Comment by dvfjsdhgfv
2 days ago
> Their disclaimer already suggests they don't train on your photos.
We know all major GenAI companies trained extensively on illegally acquired material, and they were hiding this fact. Even the engineers felt this isn't right, but there were no whistleblowers. I don't believe for a second it would be different with Microsoft. Maybe they'd introduce the plan internally as a kind of CSAM, but, as opposed to Apple, they wouldn't inform users. The history of their attitude towards users is very consistent.
I am aware that many companies train on illegally acquired content and that bothers me too.
There is that initial phase of potential fair use within reason, but the illegal acquisition is still a crime.

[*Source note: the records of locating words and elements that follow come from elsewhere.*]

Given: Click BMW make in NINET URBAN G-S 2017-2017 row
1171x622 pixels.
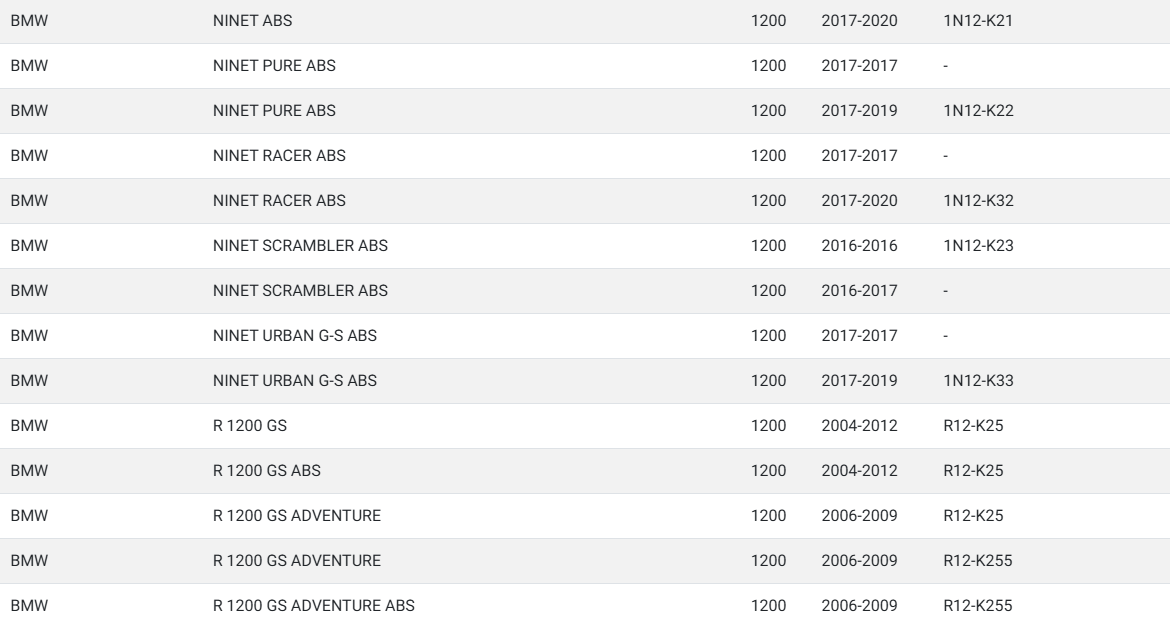Looking at the screenshot, I should coord(29,335).
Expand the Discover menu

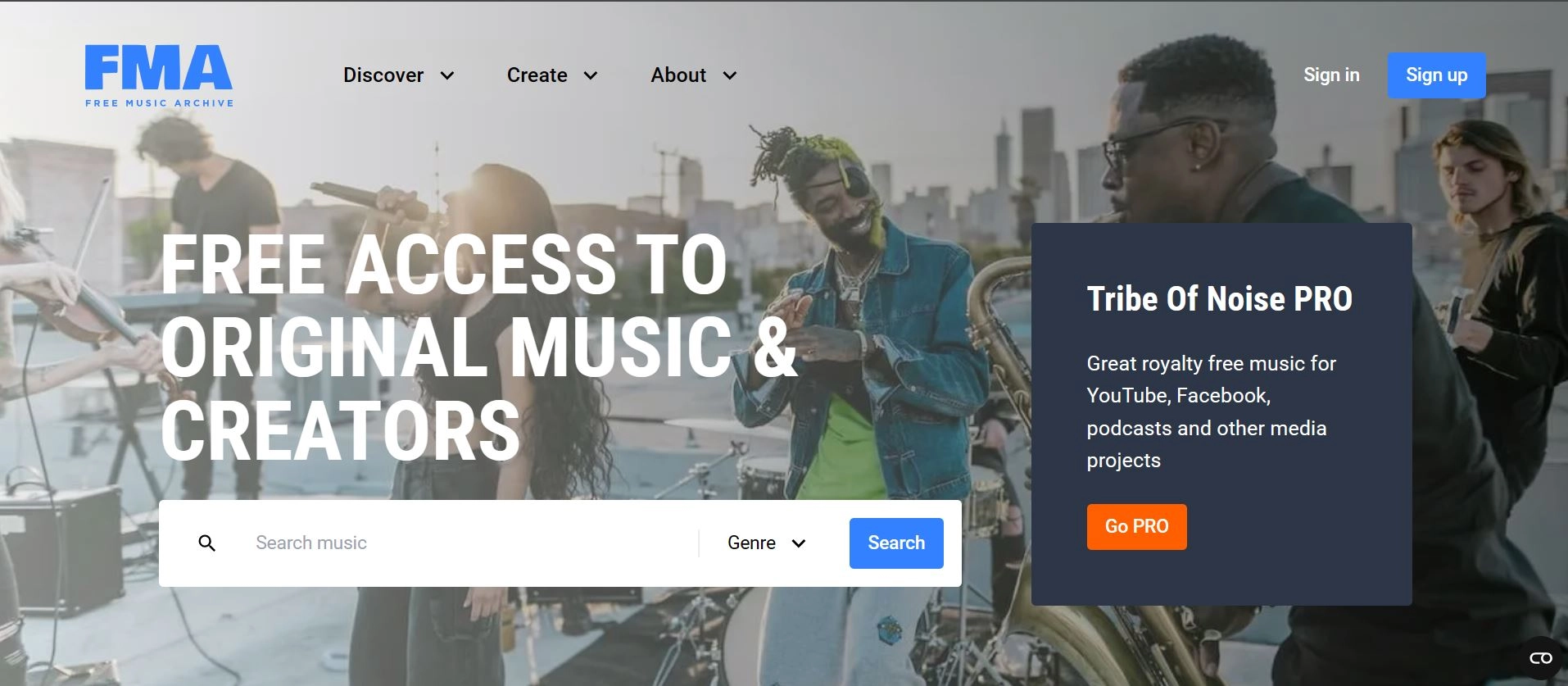tap(399, 75)
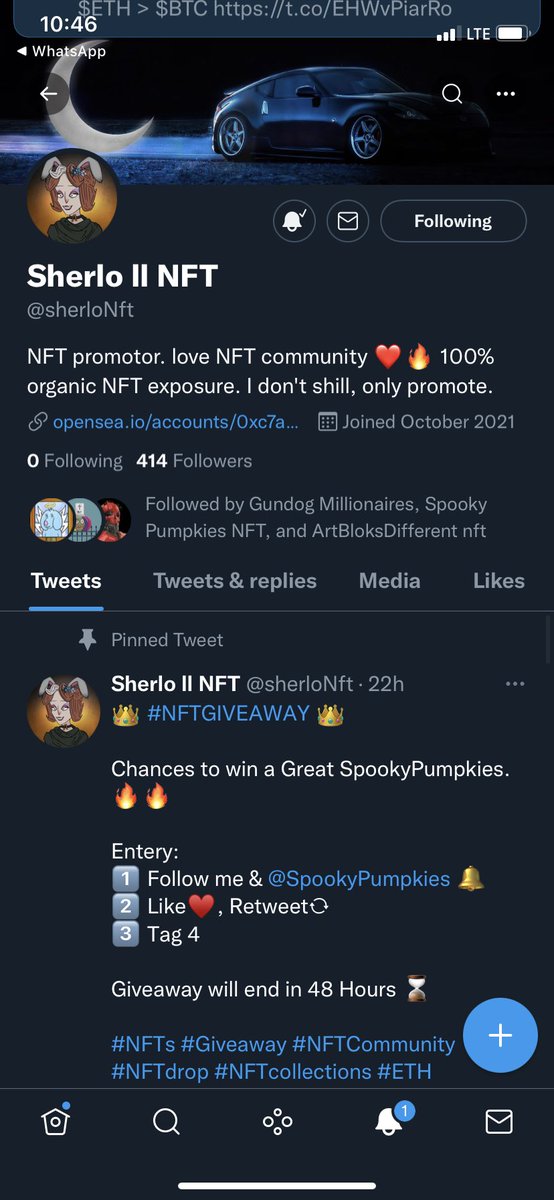The image size is (554, 1200).
Task: Open profile search magnifier icon
Action: coord(452,94)
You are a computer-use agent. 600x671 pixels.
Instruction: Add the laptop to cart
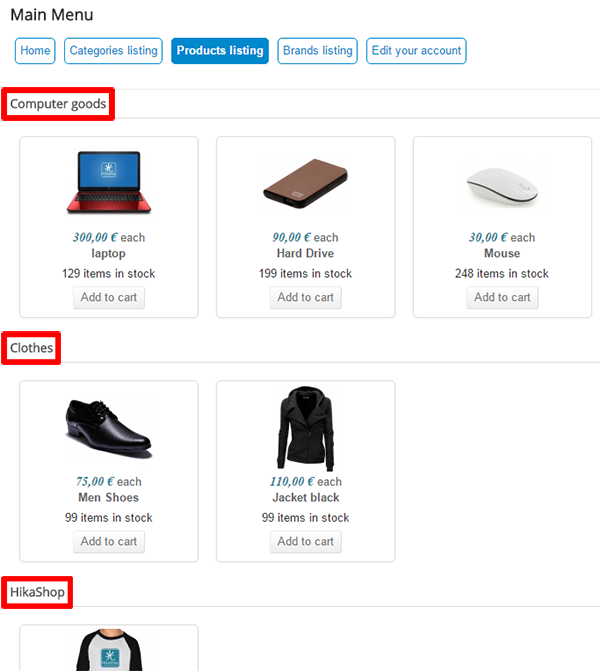click(x=109, y=297)
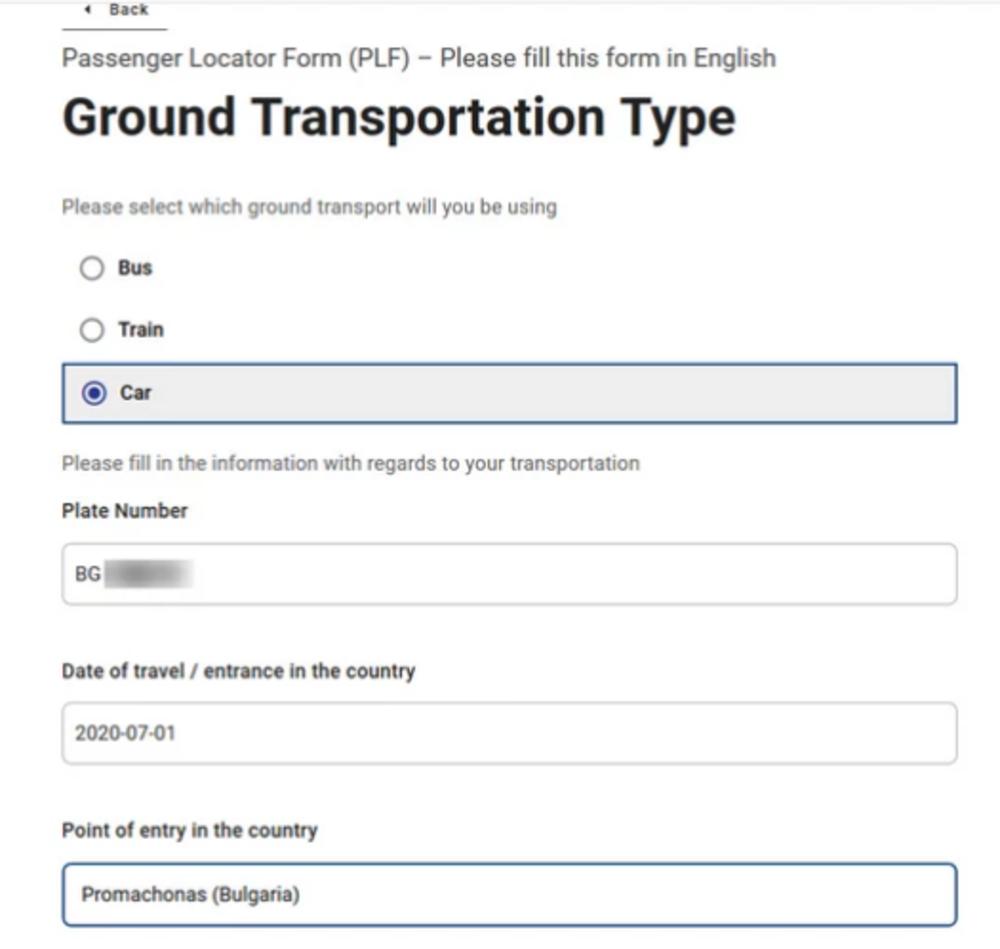This screenshot has width=1000, height=949.
Task: Click the Bus option label text
Action: pyautogui.click(x=135, y=268)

Eventually after they've distilled things enough, it can become more firmly fair use.
So they just take the legal risk and do it, because after enough training the legal challenges should be within an acceptable range.
That makes sense for publicly released images, books and data. There exists some plausible deniability in sweeping up influences that have already been released into the world. Private data can contain unique things which the world has not seen yet, which becomes a bigger problem.
Meta/Facebook? I would not and will never trust them. Microsoft? I still trust them a lot more than many other companies. The fact many people are even bothered by this, is because they actually use OneDrive. Why not Dropbox or Google Drive? I certainly trust OneDrive more than I trust Dropbox or Google Drive. That trust is not infinite, but it's there.
If Microsoft abuses that trust in a truly critical way that resonates beyond the technically literate, that would not just hurt their end-user personal business, but it would hurt their B2B as well.